Denmark possesses excellent potential to be the next European country in line to begin relying heavily on wind power. Chief Commercial Officer of the Ecofys Energy Consultancy, Kees Van der Leun commented that there’s a current surge in the development of wind farms being installed. He projected that by 2020, Denmark is well on its way to potentially producing half of its electricity from renewables. 5 years away seems like nothing!
Though many are celebrating with Denmark’s impressive achievements, a little healthy competition never hurts- in fact it could be a momentous force in the wave of renewable power source development in Europe overall. The Guardian explains that the British may view Denmark’s wind power developments as a threat to its own wind industry.
Not everyone is likely to be happy about this news, however. As The Guardian shares, the British wind industry is likely to view the Danish achievement with envy. This is no doubt because David Cameron’s government announced a withdrawal of support for onshore wind farms from next year, and planning obstacles for onshore wind builds.
“If we want to see this happening on a European scale, it is essential that we upgrade the continent’s aging grid infrastructure, ensure that countries open up borders, increase interconnection and trade electricity on a single market,” said Joy of the European Wind Energy Association.
Approximately 75% of Denmark’s wind power capacity is currently coming from onshore wind farms which are strongly supported by the government.
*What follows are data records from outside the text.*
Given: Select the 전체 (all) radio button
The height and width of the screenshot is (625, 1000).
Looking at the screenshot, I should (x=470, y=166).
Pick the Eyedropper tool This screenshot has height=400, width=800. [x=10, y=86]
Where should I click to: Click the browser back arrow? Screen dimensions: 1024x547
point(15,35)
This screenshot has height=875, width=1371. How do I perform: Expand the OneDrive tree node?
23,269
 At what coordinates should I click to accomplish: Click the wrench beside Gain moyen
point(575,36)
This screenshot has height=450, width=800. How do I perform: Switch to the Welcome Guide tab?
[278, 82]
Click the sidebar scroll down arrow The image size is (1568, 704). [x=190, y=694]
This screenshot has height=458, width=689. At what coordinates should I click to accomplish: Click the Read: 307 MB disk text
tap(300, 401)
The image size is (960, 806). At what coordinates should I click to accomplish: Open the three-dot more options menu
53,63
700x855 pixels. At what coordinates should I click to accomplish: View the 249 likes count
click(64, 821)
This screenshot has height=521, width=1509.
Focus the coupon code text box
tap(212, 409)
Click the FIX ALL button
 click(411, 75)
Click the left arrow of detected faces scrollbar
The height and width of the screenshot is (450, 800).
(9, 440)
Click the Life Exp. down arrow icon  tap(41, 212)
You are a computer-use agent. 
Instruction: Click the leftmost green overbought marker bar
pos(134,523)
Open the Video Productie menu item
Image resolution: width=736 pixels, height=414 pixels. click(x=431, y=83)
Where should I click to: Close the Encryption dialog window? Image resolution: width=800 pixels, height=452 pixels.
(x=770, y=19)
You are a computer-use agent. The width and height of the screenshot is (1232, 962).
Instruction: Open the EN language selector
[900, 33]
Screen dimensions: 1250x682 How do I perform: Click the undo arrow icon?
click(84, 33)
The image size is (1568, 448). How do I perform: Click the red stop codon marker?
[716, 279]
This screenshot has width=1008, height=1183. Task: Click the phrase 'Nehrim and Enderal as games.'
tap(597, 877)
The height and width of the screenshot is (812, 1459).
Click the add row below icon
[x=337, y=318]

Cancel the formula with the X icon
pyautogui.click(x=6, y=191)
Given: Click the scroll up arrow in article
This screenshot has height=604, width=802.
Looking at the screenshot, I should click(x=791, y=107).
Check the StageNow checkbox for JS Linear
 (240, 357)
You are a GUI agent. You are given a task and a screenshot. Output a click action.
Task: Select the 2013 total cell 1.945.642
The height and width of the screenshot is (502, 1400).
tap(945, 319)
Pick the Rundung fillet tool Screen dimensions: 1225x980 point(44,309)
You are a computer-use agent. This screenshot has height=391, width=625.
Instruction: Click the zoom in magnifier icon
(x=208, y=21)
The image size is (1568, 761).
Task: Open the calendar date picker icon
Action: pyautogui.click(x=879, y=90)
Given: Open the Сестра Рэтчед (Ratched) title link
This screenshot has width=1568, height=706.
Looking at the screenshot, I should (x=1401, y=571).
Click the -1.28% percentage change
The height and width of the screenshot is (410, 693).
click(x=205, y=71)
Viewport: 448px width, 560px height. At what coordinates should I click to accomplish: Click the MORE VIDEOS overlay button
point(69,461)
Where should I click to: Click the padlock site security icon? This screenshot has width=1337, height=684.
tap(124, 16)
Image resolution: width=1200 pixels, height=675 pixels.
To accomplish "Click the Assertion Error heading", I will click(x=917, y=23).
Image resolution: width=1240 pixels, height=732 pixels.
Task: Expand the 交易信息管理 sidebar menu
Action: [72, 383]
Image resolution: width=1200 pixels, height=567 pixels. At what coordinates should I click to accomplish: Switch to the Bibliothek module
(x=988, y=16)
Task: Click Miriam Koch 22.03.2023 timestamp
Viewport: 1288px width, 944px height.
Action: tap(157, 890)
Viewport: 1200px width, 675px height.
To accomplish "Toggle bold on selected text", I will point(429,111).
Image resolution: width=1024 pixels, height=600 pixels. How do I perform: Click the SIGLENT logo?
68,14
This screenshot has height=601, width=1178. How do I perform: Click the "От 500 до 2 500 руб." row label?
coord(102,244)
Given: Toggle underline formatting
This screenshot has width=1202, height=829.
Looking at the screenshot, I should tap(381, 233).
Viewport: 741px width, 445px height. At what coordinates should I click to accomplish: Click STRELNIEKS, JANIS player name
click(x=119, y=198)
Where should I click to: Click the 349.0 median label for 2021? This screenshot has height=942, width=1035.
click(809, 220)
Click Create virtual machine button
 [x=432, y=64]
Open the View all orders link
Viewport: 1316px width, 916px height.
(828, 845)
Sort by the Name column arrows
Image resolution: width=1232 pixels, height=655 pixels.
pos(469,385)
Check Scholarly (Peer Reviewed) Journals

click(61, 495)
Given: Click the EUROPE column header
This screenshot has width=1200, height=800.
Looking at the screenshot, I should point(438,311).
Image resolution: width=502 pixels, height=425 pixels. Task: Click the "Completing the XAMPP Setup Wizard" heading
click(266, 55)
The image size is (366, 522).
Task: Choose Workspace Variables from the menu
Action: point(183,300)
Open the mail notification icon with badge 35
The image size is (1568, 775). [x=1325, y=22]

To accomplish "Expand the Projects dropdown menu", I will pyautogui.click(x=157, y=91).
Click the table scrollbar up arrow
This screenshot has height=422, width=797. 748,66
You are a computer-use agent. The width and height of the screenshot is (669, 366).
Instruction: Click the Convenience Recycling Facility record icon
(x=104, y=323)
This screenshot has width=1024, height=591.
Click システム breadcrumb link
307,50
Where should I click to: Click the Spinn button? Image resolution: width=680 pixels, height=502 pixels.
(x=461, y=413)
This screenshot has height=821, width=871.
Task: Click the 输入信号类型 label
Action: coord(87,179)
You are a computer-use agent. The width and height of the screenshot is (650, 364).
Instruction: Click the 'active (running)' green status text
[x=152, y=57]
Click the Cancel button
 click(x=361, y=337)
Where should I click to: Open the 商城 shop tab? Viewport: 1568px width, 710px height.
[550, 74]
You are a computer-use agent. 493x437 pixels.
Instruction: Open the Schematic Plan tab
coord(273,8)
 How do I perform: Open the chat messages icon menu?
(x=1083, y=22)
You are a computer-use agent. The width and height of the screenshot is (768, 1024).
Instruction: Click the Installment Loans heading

This could certainly be one instance where competition could move things in a direction that is beneficial for the well-being of the earth, as well as for all the inhabitants of her. It’s a bit mind boggling to see so clearly how attainable sustainable power sources really are, and to then look around at the constant fossil fuels we are burning through as if they are inexhaustible.
Kudos to Denmark for being yet another European country leading the way when it comes to development and implementation of sustainable and green technologies. Let’s hope the rest of the world catches up soon.